Bloco de texto =>
----------

RENÉ MAYER – A ESCULTURA CONTEMPORÂNEA E A MATÉRIA

O desvio das matérias

O que é uma escultura contemporânea? Essa pergunta, aparentemente simples, exige menos uma definição do que uma cartografia em movimento. Pois a escultura já não é mais uma disciplina limitada por um material nobre ou uma ferramenta reconhecível. Ela é hoje atravessada por uma multiplicidade de práticas, abordagens e gestos que abalam seus fundamentos tradicionais. Os artistas manipulam o bronze ou o chiclete, o mármore ou o metal enferrujado, o barro, a resina, a cinza, o tecido, o açúcar ou o próprio ar. Já não é mais a estabilidade do material que funda a obra, mas o que o artista faz com ele: a forma como o coloca em jogo num espaço de espera, de interrupção, de contato ou de instabilidade.

Em Rachel Whiteread, a experiência do vazio torna-se central. Ao moldar o interior de objetos familiares — banheiras, colchões, estantes ou edifícios inteiros — ela transforma a ausência em presença. ‘House’ (1993), reprodução idêntica do espaço vazio de uma casa operária do leste de Londres, é tanto um gesto memorial quanto um ato escultórico. Onde a escultura clássica acumula, Whiteread inverte e subtrai.

Tony Cragg, por sua vez, explora a mutação incessante das formas. Seu trabalho, nascido da reciclagem nos anos 1980, evoluiu para estruturas sinuosas que parecem ao mesmo tempo naturais e artificiais. Em ‘Forminifera’ (1993), ele reúne objetos manufaturados para compor um conjunto orgânico, híbrido, que escapa a qualquer classificação. Cragg fala, aliás, de ‘esculturas do pensamento’ insistindo em sua capacidade de ativar tanto o imaginário quanto a percepção.

Berlinde De Bruyckere, por outro lado, desenvolve uma escultura que perturba, abala, redefine a ordem do olhar. Trabalhando com cera, madeira, couro e fragmentos de tecido, ela produz formas humanas deformadas, anônimas, mutiladas. ‘Kreupelhout – Cripplewood’ (2012-13), apresentada na Bienal de Veneza, mostra um tronco de árvore enfaixado, coberto de cicatrizes, deitado como um corpo convalescente. A matéria aqui é ferida, vivência, memória carnal. O pathos não vem da imagem, mas da própria matéria.

----------

(Trecho do conjunto de dados)
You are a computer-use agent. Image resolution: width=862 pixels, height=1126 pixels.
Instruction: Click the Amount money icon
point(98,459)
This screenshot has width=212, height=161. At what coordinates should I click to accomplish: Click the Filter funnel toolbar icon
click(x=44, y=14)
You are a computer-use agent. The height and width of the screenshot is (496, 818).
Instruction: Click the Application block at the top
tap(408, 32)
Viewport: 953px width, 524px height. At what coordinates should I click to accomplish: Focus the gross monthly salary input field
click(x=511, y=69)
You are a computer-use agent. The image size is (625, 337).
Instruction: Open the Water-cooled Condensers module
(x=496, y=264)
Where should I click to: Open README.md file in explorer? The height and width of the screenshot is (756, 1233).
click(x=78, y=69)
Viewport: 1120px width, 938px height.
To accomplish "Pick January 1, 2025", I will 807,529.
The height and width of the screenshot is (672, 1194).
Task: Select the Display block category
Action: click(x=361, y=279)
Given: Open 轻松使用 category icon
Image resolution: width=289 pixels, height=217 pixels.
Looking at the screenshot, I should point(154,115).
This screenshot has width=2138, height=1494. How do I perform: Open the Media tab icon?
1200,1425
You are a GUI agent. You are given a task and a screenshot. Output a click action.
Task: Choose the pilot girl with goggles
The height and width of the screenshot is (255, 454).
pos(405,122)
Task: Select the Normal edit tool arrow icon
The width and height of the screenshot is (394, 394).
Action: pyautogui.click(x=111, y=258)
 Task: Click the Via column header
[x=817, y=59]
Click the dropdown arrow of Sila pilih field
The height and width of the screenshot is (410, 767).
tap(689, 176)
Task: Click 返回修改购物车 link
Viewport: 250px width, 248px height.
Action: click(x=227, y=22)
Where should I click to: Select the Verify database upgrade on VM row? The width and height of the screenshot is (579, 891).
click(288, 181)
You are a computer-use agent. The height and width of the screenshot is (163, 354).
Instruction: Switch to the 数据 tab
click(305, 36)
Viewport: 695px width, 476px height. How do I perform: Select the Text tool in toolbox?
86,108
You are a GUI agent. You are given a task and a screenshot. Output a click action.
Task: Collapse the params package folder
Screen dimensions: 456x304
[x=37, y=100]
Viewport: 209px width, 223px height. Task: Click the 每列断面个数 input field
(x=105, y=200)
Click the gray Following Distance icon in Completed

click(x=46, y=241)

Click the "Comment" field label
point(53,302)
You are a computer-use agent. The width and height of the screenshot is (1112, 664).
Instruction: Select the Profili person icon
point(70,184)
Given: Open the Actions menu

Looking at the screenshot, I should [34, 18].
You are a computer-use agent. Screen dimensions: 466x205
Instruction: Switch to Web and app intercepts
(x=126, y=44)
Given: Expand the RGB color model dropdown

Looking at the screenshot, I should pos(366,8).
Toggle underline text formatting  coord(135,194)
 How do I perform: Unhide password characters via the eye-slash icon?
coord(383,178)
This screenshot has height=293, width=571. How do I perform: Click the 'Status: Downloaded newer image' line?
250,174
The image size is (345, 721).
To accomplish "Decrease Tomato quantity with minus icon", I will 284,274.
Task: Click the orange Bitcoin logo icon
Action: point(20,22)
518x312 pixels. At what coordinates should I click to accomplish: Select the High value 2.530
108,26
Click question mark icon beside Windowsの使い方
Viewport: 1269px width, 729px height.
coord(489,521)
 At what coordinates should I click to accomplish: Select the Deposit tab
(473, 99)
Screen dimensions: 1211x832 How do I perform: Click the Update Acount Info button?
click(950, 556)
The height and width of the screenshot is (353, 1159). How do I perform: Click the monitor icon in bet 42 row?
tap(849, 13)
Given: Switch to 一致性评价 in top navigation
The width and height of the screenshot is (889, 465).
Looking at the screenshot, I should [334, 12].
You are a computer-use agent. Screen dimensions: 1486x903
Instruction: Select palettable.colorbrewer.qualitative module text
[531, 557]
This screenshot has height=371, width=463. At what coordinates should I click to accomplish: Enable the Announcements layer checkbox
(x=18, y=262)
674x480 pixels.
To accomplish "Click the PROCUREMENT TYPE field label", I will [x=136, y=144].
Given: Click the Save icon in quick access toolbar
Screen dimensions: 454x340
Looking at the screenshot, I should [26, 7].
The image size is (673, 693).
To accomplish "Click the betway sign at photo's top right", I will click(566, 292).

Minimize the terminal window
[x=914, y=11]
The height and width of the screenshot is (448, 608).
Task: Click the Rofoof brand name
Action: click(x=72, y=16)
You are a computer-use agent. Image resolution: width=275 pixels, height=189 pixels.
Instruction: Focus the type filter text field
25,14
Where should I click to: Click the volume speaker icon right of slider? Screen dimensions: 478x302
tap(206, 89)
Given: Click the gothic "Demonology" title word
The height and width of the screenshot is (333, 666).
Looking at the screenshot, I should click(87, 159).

----------

Tarefas do exercício =>
(1) Reproduza fielmente o trecho do texto sobre escultura contemporânea que vai de "O que é uma" até "ou de instabilidade.", inclusive.
(2) Reescreva em forma de lista o parágrafo do texto sobre escultura contemporânea que começa por "Tony Cragg, por sua vez", preservando os fatos principais.

Respostas abaixo =>
(1)
O que é uma escultura contemporânea? Essa pergunta, aparentemente simples, exige menos uma definição do que uma cartografia em movimento. Pois a escultura já não é mais uma disciplina limitada por um material nobre ou uma ferramenta reconhecível. Ela é hoje atravessada por uma multiplicidade de práticas, abordagens e gestos que abalam seus fundamentos tradicionais. Os artistas manipulam o bronze ou o chiclete, o mármore ou o metal enferrujado, o barro, a resina, a cinza, o tecido, o açúcar ou o próprio ar. Já não é mais a estabilidade do material que funda a obra, mas o que o artista faz com ele: a forma como o coloca em jogo num espaço de espera, de interrupção, de contato ou de instabilidade.

(2)
- Tony Cragg explora a mutação incessante das formas.
- Seu trabalho nasceu da reciclagem nos anos 1980 e evoluiu para estruturas sinuosas, que parecem ao mesmo tempo naturais e artificiais.
- Em ‘Forminifera’ (1993), ele reúne objetos manufaturados num conjunto orgânico e híbrido, que escapa a qualquer classificação.
- Cragg fala de ‘esculturas do pensamento’, capazes de ativar tanto o imaginário quanto a percepção.